### Task requirements
Please print all of the entries, matching them exactly.

Stored data:

+++++

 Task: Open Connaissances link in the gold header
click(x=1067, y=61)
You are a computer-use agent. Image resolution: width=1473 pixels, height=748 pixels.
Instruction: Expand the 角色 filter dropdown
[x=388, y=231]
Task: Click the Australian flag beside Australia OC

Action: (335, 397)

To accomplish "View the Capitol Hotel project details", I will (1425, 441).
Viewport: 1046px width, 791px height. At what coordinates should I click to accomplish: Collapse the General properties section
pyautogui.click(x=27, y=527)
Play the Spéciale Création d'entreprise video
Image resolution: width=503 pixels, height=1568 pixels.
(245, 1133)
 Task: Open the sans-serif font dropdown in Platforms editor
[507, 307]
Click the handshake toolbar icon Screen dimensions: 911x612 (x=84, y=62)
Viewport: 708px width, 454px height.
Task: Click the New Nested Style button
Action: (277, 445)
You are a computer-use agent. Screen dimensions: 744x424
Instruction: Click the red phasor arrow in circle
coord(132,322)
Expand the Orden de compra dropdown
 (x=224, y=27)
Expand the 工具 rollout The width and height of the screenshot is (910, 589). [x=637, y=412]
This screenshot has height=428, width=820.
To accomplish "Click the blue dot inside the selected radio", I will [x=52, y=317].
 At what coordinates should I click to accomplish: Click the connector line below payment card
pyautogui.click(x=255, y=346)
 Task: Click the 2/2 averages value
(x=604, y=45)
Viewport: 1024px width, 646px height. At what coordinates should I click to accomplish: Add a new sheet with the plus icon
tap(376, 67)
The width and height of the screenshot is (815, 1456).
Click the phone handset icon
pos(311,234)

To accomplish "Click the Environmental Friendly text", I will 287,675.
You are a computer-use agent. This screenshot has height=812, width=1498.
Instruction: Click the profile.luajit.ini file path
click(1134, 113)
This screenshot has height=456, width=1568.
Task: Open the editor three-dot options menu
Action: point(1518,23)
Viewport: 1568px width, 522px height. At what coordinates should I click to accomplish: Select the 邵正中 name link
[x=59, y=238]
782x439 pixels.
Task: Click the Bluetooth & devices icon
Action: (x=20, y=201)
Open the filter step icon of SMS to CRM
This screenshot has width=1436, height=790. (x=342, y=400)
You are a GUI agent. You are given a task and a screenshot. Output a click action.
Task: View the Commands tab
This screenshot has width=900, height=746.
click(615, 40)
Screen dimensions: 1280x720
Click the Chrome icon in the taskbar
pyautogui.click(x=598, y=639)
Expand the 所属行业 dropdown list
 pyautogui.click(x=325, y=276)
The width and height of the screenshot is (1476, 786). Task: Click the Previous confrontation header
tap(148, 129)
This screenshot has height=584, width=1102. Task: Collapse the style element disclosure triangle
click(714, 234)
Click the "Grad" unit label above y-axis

+++++

### Response for this exercise
 Task: Open Connaissances link in the gold header
click(x=1067, y=61)
You are a computer-use agent. Image resolution: width=1473 pixels, height=748 pixels.
Instruction: Expand the 角色 filter dropdown
[x=388, y=231]
Task: Click the Australian flag beside Australia OC

Action: (335, 397)

To accomplish "View the Capitol Hotel project details", I will (1425, 441).
Viewport: 1046px width, 791px height. At what coordinates should I click to accomplish: Collapse the General properties section
pyautogui.click(x=27, y=527)
Play the Spéciale Création d'entreprise video
Image resolution: width=503 pixels, height=1568 pixels.
(245, 1133)
 Task: Open the sans-serif font dropdown in Platforms editor
[507, 307]
Click the handshake toolbar icon Screen dimensions: 911x612 (x=84, y=62)
Viewport: 708px width, 454px height.
Task: Click the New Nested Style button
Action: (277, 445)
You are a computer-use agent. Screen dimensions: 744x424
Instruction: Click the red phasor arrow in circle
coord(132,322)
Expand the Orden de compra dropdown
 (x=224, y=27)
Expand the 工具 rollout The width and height of the screenshot is (910, 589). [x=637, y=412]
This screenshot has height=428, width=820.
To accomplish "Click the blue dot inside the selected radio", I will [x=52, y=317].
 At what coordinates should I click to accomplish: Click the connector line below payment card
pyautogui.click(x=255, y=346)
 Task: Click the 2/2 averages value
(x=604, y=45)
Viewport: 1024px width, 646px height. At what coordinates should I click to accomplish: Add a new sheet with the plus icon
tap(376, 67)
The width and height of the screenshot is (815, 1456).
Click the phone handset icon
pos(311,234)

To accomplish "Click the Environmental Friendly text", I will 287,675.
You are a computer-use agent. This screenshot has height=812, width=1498.
Instruction: Click the profile.luajit.ini file path
click(1134, 113)
This screenshot has height=456, width=1568.
Task: Open the editor three-dot options menu
Action: point(1518,23)
Viewport: 1568px width, 522px height. At what coordinates should I click to accomplish: Select the 邵正中 name link
[x=59, y=238]
782x439 pixels.
Task: Click the Bluetooth & devices icon
Action: (x=20, y=201)
Open the filter step icon of SMS to CRM
This screenshot has width=1436, height=790. (x=342, y=400)
You are a GUI agent. You are given a task and a screenshot. Output a click action.
Task: View the Commands tab
This screenshot has width=900, height=746.
click(615, 40)
Screen dimensions: 1280x720
Click the Chrome icon in the taskbar
pyautogui.click(x=598, y=639)
Expand the 所属行业 dropdown list
 pyautogui.click(x=325, y=276)
The width and height of the screenshot is (1476, 786). Task: Click the Previous confrontation header
tap(148, 129)
This screenshot has height=584, width=1102. Task: Collapse the style element disclosure triangle
click(714, 234)
Click the "Grad" unit label above y-axis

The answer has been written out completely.